Note: I’m assuming you are asking about comparing clusters to GPUs. A cluster is a set of compute nodes connected by a high-bandwidth, low latency interconnect like infiniband or myrinet. These typically have bandwidths of 10Gbps at latencies in the microsecond range. Clusters are for running one single calculation at a speed much faster than a single node can do.
Grids of embarisingly parallel tasks such as Seti@home or folding@home are a completely different topic. They compute many hundreds of independent calculations.
The short answer to the trade offs between GPUs and clusters is that it depends on the application. Here is a breakdown for my application, molecular dynamics (MD).
On a cluster, MD is breaks up the problem across a number of nodes. Each node updates a small set of particles and then communicates with it’s neighboring nodes. This process intercommunication occurs quite often (up to 700 times per second in my systems). So, in MD there is a fairly high fraction of communication to processing time. As more nodes are used in a computation, the performance increases, but the communication overhead increases as well. For example, I typically run simulations on 64 or 128 processors and the comm overhead is 40%. If I use any more, the point of diminishing returns is reached, and the overall performance does not increase. Even with this, I’m still waiting days for sims to run.
So, for my application, the biggest disadvantage of running on a cluster is the communication efficiency. To get a single job done in a reasonable time, I need to use almost twice as many compute nodes as needed. Other disadvantages of clusters include administration, cost, and downtime. The advantages are that clusters have been around long enough that there plenty of places to buy them from and most of the scientific software out there supports them.
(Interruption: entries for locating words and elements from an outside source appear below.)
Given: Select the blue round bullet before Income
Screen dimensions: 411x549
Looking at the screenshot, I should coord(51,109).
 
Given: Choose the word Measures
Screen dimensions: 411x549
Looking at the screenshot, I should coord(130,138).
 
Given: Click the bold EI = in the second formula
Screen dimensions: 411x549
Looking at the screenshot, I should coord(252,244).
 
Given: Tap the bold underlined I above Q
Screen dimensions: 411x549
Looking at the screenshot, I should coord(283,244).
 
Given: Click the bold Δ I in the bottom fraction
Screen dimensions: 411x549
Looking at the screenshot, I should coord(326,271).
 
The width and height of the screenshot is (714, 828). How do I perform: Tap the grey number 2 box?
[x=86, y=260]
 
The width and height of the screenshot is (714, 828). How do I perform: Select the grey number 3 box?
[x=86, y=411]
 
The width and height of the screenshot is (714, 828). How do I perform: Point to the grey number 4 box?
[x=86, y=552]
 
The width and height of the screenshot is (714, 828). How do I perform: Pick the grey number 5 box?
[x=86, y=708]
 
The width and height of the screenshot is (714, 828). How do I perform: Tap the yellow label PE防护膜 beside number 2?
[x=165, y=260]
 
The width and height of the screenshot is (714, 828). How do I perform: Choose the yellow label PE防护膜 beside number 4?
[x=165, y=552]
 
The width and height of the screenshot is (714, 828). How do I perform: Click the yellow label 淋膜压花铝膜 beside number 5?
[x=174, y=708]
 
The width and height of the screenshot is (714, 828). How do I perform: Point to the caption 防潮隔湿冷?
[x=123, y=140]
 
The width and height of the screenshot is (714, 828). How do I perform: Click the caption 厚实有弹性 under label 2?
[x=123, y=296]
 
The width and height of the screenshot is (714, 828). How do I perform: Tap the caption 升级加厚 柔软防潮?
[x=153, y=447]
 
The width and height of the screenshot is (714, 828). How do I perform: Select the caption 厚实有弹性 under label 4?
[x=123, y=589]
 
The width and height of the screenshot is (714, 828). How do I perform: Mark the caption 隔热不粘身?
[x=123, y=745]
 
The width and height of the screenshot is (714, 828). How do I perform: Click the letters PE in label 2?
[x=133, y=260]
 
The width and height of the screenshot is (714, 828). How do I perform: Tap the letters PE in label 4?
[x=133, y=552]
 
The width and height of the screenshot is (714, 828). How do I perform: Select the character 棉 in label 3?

So, one can get working software up and running quickly.
Running on a single GPU, the biggest advantage over the cluster would be the lack of the communication overhead => more efficient calculations. That, and cost, with a $500 GPU potentially having the performance of a 32 node cluster in my application.
Disadvantages of the GPU: 1) High development time. There isn’t a well established set of software out there for doing calculations on the GPU yet. 2) Lack of double precision math (though this will be changing in the near future) 3) Not every type of calculation is well suited to be done on the GPU
Of course, I one day hope to take the good with the bad and build a cluster of GPUs for some insane performance :) Though I half expect the communication overhead to be so huge that it isn’t worthwhile. I’ll need to do some testing first.